Dataset extract:
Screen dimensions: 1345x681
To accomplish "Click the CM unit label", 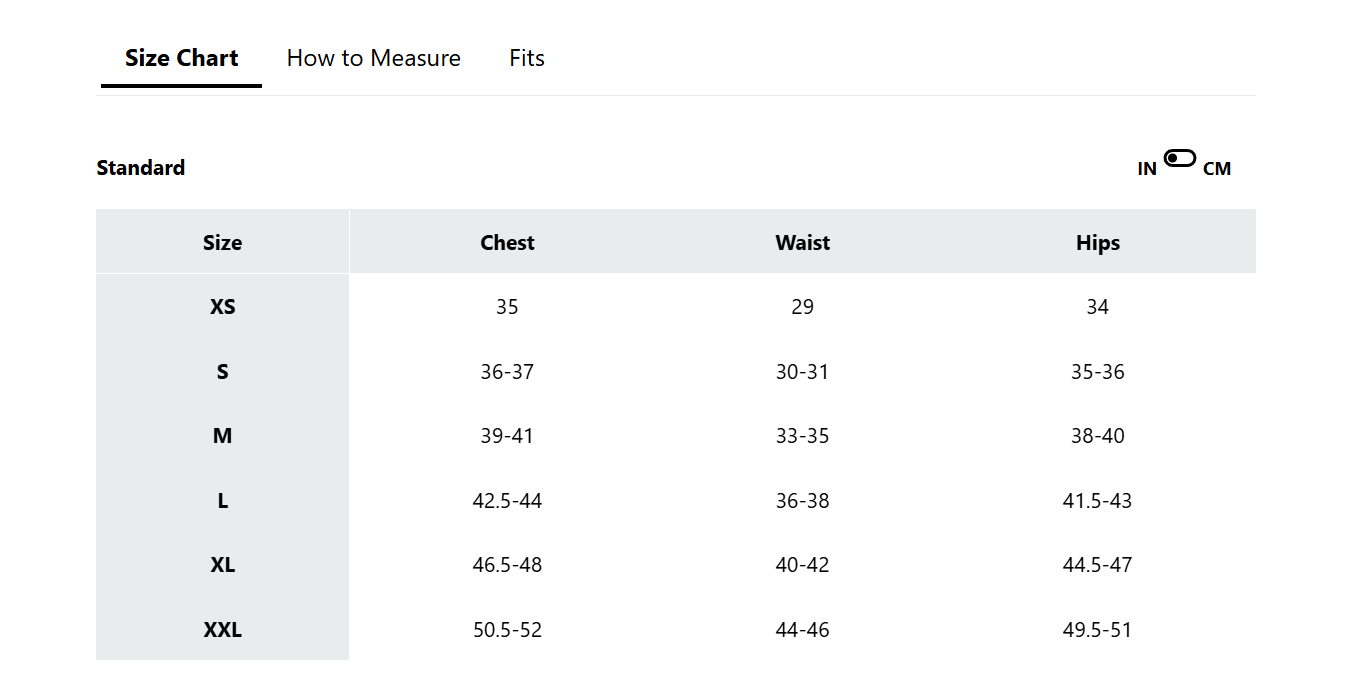I will pos(1217,169).
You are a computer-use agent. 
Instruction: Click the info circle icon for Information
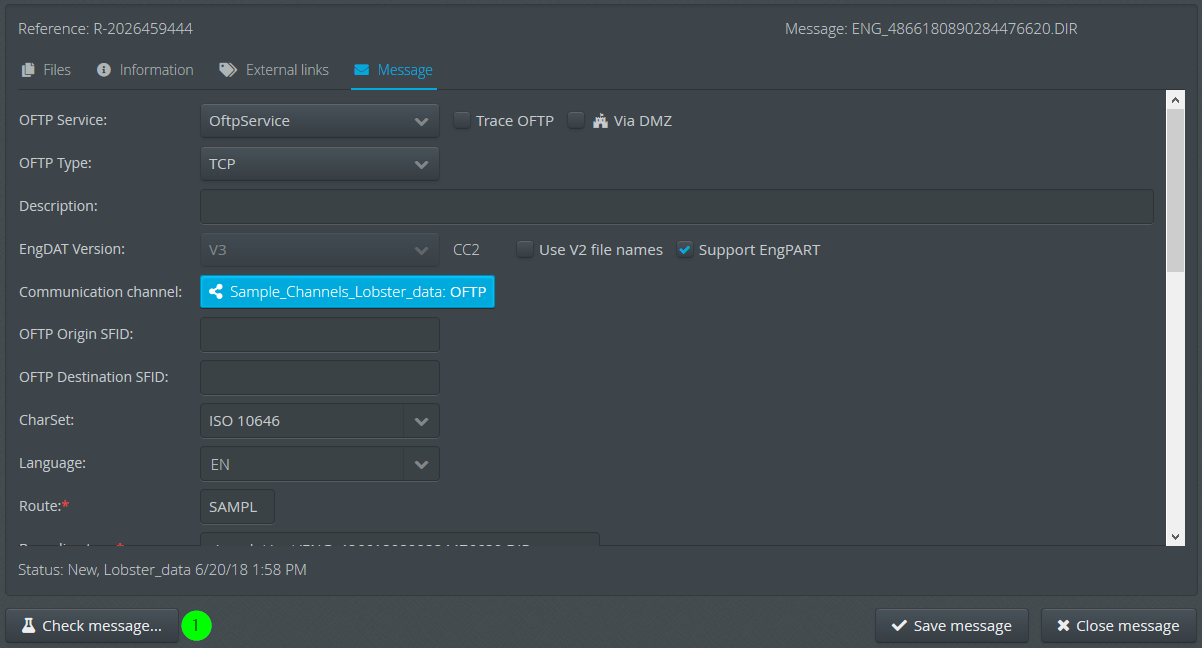[x=104, y=70]
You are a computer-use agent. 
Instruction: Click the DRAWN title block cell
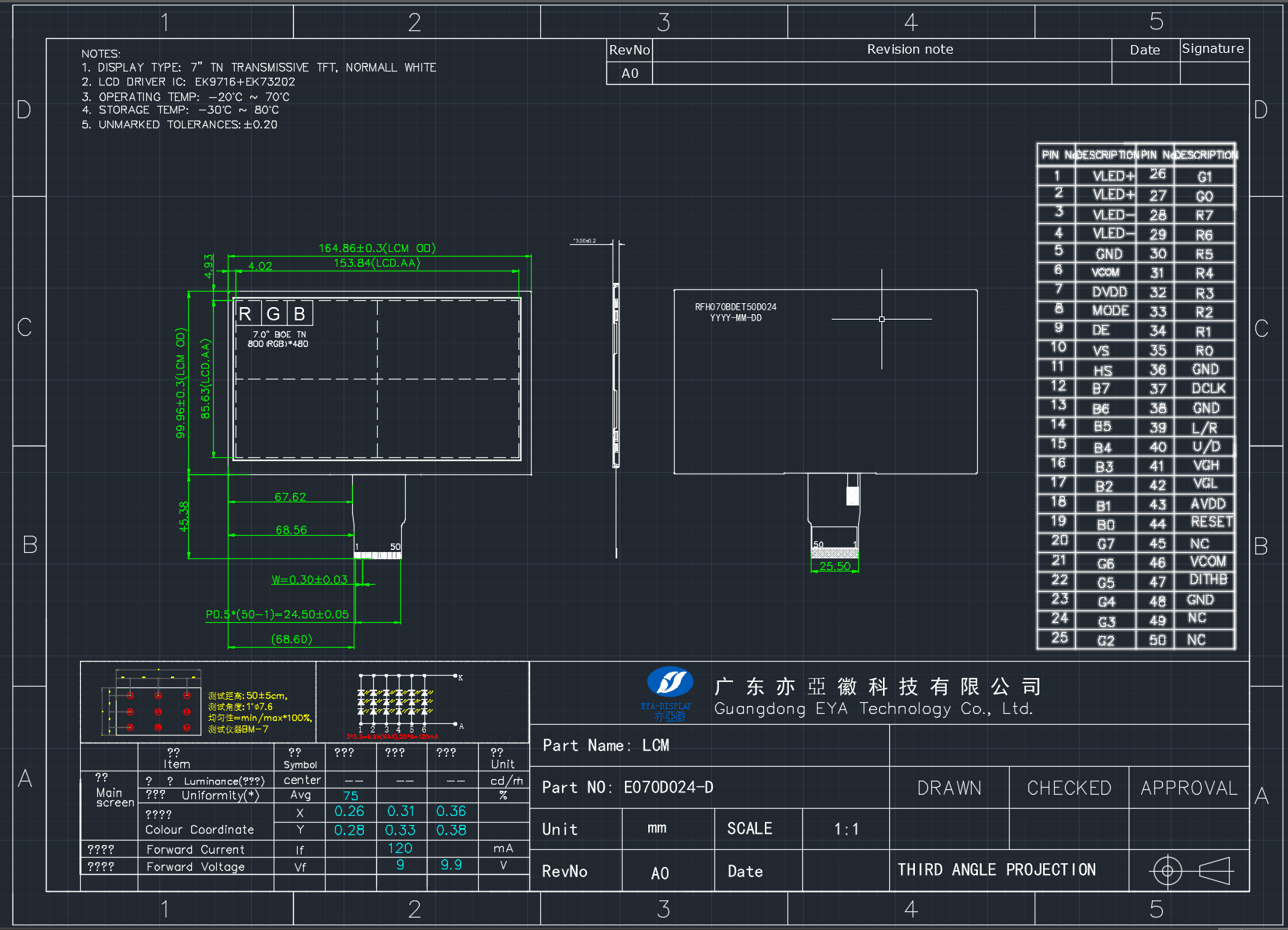coord(949,788)
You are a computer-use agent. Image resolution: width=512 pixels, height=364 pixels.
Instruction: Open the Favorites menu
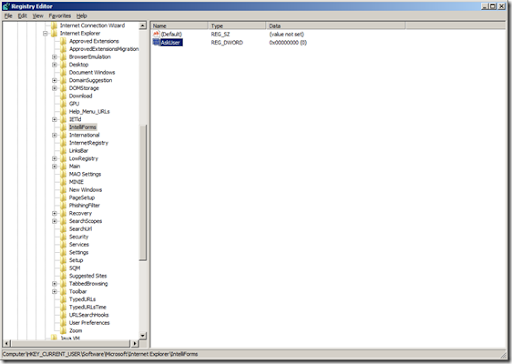(60, 16)
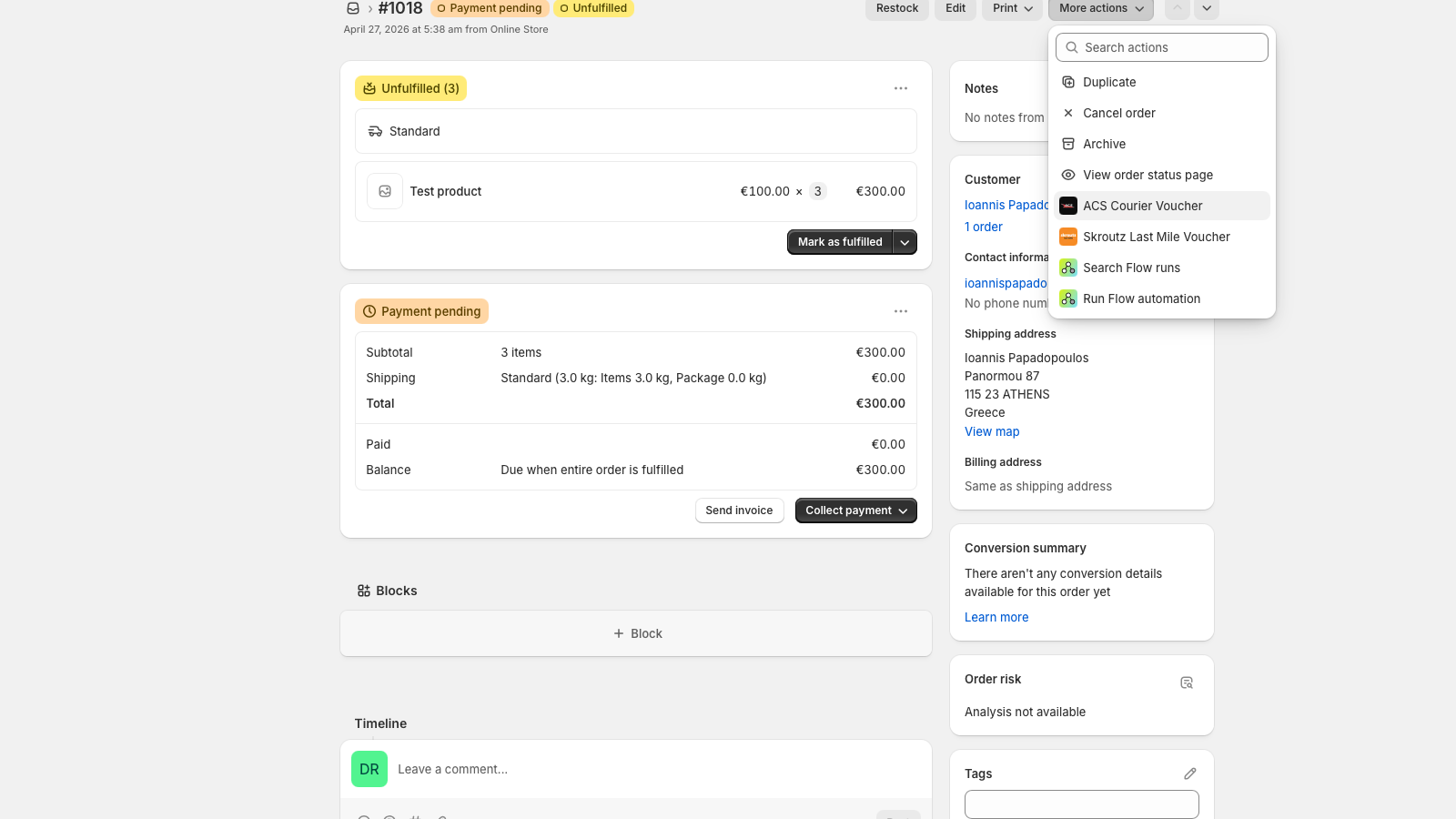The width and height of the screenshot is (1456, 819).
Task: Open the Payment pending card three-dot menu
Action: point(901,311)
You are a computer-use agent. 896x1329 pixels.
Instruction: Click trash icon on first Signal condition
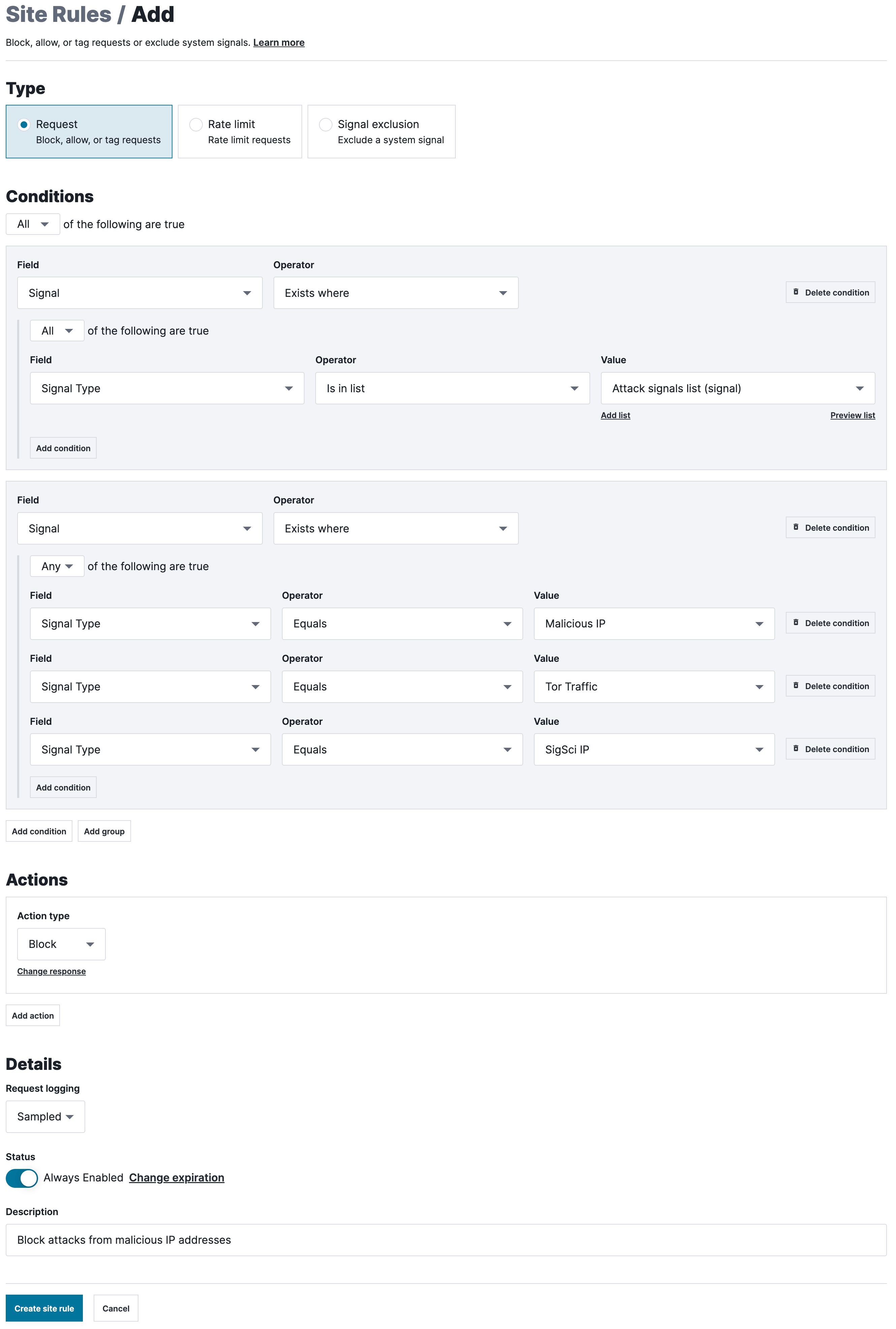(795, 292)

Task statement: From the line with "You are a computer-use agent. 896x1329" to the final line of the records, inclusive, set down the lines exactly and add nothing; leave every picture out.

Task answer:
You are a computer-use agent. 896x1329 pixels.
Instruction: Click trash icon on first Signal condition
(795, 292)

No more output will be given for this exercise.